藍くん私に触れないで‼




藍くんへ


藍くん、元気かしら。お母さんは元気よ。なんて言っても、もう信じてくれないよね。

ずっと、嘘ついていてごめんね。
藍くんのことだからきっと薄々気づいていたのよね。

この手紙を読んでるということはお母さんは今頃天国かな?

今までたくさん迷惑かけてごめんね。あなたのために、私は生きている間辛い想いばかりさせてしまったね。

なんにもしてあげられなくてごめんね。

貴方は貴方が思ってるよりもずっと、弱い子なのに、まもってあげられなくてごめんなさい。

今、いったい貴方がどこで何をしているのかも知らない。知ることはもう出来ないのかもしれない。

でも、今まで母さんにずっとついててくれたのだから、これからはもっと自由に生きていいのよ。

悪いことはしちゃダメだけど、今は貴方が幸せになってくれることだけが母さんの幸せ。

私が死ぬのは誰のせいでもないのよ。


貴方は優しい子だから、もしかしたら、自分を責めるときが来るのかもしれないけれど、そんなことはしなくていいからね。しちゃだめよ。

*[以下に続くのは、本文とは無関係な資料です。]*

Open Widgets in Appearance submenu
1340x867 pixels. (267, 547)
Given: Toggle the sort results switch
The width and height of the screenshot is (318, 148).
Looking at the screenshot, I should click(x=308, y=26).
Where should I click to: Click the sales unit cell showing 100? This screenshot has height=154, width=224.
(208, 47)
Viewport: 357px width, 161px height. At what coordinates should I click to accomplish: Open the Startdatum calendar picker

あなたは誰よりも幸せにならなくちゃいけない存在なんだから。

私のたった一人の大切な子なんだから。


自分を責めているのなら、幸せになってくれる償ってちょうだい。

間違っても、若いうちに母さんに会いに来たりしちゃだめよ。

母さん本気で怒るわよ。


ご飯はちゃんと食べて。好き嫌いしちゃだめよ。

学校も、遅刻しないで、ちゃんと行ってね。

お友だちも、これからは母さんのこと気にしないでたくさん作るの。

それから、素直に生きて。


お願いはきりがないけれど、とにかく、元気で居てくれれば、いいよ。


大好きな藍くん。

貴方の笑顔がいつでも見たかった。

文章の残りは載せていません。